Directions for this task -
Take each line from the entries that holds "screenshot" and copy it out.

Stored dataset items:
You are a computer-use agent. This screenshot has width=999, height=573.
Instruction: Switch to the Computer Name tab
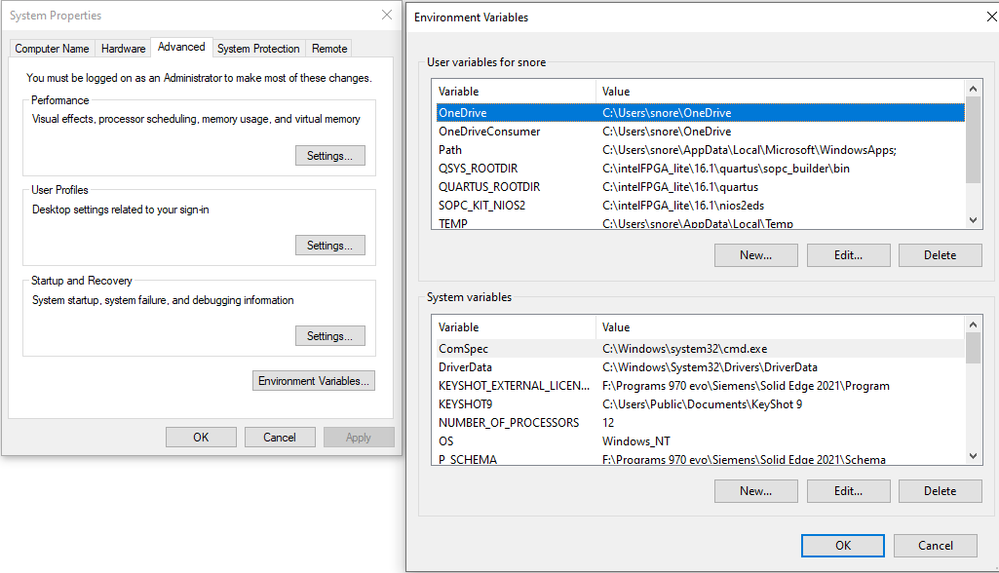tap(52, 48)
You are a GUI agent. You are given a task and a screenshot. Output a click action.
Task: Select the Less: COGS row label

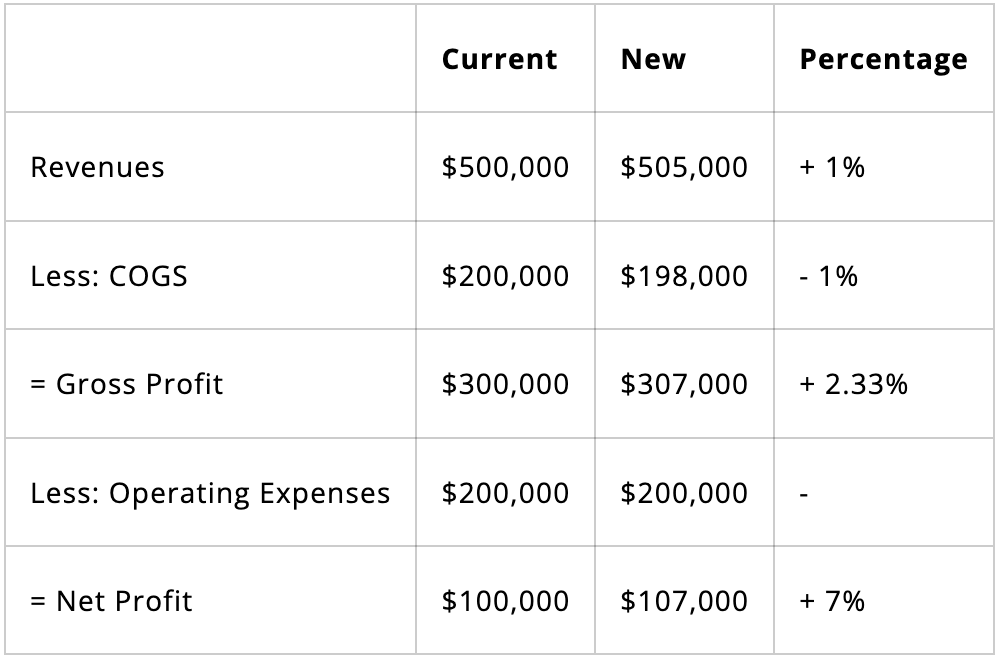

Output of the exercise -
You are a computer-use agent. This screenshot has width=999, height=573.
You are a GUI agent. You are given a task and a screenshot. Output a click action.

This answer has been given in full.